As meninas não fizeram por menos: buscaram o sindicato para patrocinar-lhes a causa e pedir a rescisão indireta do contrato de trabalho, por descumprimento de suas cláusulas, além de indenização por dano moral, vez que teria havido uma discussão entre um grupo delas e o gerente de recursos humanos.
Eram dezoito mulheres, cada uma delas com uma causa em que pediam R$ 50 mil e o fígado do gerente de RH. No total, R$ 900 mil de possível prejuízo.
E assim ganhei um cliente: um empresário assustado, com dezoito ações trabalhistas nas costas e um risco processual que poderia levar a empresa à bacarrota. Mas, engoli em seco e fui à luta.
Em outro post, eu havia dito que cria piamente na verdade jurídica de que o advogado é o primeiro juiz da causa. Pois bem, nunca aquilo fez tanto sentido para mim, pois, estudando a causa com atenção, vi que havia mais fumaça ali do que fogo propriamente. Afinal, a empresa não extrapolou os limites impostos pelo contrato de trabalho. E minha convicção foi justamente o que me motivou a fazer uma boa defesa.

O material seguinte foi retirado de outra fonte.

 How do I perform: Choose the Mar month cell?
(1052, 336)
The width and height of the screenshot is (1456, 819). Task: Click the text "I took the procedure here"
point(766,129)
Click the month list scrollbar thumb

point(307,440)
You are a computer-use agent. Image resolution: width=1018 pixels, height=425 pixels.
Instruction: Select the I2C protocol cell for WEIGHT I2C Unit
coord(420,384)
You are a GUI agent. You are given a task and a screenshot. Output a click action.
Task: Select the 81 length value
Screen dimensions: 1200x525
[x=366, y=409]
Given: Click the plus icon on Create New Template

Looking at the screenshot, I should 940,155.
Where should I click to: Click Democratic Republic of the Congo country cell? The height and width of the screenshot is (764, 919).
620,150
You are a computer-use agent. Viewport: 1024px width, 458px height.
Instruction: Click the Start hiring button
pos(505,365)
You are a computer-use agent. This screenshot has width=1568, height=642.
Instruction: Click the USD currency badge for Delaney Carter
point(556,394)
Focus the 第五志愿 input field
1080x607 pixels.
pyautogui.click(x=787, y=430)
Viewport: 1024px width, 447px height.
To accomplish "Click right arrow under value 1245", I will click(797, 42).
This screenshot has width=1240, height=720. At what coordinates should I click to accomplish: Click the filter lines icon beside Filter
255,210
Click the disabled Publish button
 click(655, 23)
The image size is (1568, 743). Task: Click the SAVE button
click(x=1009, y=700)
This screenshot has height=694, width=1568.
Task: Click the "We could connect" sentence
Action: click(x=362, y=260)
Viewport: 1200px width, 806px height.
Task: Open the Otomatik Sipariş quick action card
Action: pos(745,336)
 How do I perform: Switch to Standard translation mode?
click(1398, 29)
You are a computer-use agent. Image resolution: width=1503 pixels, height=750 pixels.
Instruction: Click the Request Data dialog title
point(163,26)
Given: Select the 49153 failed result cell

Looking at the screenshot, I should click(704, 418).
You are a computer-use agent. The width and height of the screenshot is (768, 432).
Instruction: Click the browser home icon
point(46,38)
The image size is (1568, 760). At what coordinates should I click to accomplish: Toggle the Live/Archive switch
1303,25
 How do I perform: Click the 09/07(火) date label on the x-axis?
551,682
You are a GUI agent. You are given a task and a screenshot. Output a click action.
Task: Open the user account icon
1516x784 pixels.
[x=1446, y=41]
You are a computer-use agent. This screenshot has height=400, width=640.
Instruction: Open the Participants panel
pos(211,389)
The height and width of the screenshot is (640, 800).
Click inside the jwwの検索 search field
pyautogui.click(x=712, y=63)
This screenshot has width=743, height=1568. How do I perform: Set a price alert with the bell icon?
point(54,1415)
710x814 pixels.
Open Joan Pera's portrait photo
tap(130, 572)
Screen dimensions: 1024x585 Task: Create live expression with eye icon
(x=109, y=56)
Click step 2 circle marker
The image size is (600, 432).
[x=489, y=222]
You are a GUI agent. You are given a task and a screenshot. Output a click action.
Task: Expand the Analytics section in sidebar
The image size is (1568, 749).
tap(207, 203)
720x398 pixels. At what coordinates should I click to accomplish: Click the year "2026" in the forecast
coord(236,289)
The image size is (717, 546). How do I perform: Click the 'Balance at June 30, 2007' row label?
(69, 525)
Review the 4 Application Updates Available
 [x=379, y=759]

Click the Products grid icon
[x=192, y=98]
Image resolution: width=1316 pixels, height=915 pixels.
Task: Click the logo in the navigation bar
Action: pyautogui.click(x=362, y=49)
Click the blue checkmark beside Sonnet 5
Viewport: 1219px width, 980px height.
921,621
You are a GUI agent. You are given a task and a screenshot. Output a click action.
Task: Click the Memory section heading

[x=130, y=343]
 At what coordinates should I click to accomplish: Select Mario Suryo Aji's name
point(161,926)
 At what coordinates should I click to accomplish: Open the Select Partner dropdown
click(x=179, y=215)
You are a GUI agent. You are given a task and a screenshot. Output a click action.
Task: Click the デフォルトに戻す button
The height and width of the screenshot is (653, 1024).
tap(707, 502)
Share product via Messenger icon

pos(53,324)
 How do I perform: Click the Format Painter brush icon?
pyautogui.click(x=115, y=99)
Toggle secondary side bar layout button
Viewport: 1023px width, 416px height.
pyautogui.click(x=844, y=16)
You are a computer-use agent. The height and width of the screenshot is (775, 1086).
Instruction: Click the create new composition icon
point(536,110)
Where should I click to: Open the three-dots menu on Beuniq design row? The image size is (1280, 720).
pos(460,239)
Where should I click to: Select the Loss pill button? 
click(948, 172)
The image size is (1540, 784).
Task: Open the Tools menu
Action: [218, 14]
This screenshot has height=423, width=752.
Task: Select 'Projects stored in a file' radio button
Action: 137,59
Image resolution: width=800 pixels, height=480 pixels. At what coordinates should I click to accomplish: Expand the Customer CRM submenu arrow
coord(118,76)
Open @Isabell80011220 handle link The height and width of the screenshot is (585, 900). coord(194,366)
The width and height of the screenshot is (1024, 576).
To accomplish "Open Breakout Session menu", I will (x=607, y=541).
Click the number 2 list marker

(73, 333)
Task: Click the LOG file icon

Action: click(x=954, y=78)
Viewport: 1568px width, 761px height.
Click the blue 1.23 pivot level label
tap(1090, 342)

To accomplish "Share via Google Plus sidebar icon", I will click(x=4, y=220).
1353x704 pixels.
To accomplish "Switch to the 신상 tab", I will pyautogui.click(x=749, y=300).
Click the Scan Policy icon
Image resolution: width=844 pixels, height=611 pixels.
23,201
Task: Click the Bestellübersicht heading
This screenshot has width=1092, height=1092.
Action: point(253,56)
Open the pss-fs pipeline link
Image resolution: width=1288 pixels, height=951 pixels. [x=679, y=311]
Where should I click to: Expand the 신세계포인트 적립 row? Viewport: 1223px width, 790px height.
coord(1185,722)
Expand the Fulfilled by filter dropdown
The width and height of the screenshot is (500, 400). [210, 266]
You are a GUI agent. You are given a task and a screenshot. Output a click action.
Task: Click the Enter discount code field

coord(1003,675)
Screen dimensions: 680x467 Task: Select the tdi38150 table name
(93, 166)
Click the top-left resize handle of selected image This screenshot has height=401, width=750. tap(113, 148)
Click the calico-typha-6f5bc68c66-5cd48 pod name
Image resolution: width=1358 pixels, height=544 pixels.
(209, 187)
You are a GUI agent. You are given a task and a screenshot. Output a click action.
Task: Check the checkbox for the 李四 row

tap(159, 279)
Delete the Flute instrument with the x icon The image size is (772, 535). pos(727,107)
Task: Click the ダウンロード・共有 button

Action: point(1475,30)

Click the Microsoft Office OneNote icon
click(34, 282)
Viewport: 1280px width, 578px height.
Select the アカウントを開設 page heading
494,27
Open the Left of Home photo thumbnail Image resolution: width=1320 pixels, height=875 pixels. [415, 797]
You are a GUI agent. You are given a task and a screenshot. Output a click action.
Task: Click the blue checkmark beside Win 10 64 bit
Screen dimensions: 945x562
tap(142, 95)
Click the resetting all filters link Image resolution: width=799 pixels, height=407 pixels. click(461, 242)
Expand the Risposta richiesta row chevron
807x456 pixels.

Então, argumentei que não havia descumprimento no contrato, que a empresa teria avisado com antecedência a alteração de turno e que não haveria prejuízo com a mudança. Afinal, poderiam acordar mais tarde, não teriam problema de ônibus e sairiam de casa com o dia claro. Sem contar que seria muito mais saudável para suas crianças (que por elas mesmas foram incluídas na história) ser tiradas da cama às 7h do que às 4h, principalmente nos dias de muito frio, como é comum por aqui no inverno. E, diga-se de passagem, se olharmos o Estatuto da Criança e do Adolescente, o bem estar deles vem primeiro e está muito acima do nosso!
E assim, com essa confiança toda, fui à audiência. A juíza, como é de praxe, nos questionou sobre uma possibilidade de acordo. Meu cliente, morrendo de medo, quase cedeu. Eu, certa que estava do desfecho feliz, disse a ele que não fizesse o acordo, porque, se viéssemos a perder aquela causa, eu deixaria a advocacia.
Mas, por favor, nunca façam isso, colegas, NUNCA! Ao advogado é negado o direito de ser muito confiante, sabe? Nós temos sempre que dizer que nunca temos certeza do resultado, que vai depender do juiz e aquela ladainha toda. E não há nada que deixe o cliente mais irritado que toda essa falta de certeza.
Mas, sei lá, fui acometida por um acesso de loucura, sei lá, um momento de falta de juízo, talvez. Mas, poucas vezes eu fui tão assertiva e audaz, o que causa até uma certa euforia. Aliás, se tem algo que me deixa realmente eufórica é uma audiência, a melhor parte do meu trabalho, a meu ver.
O cliente foi na minha e eu, movida pelo calor da hora, nem medi consequências e continuei firme na minha posição.
E minha loucura foi recompensada, porque ganhamos a questão. Mas, repito: por favor, nunca façam isso!!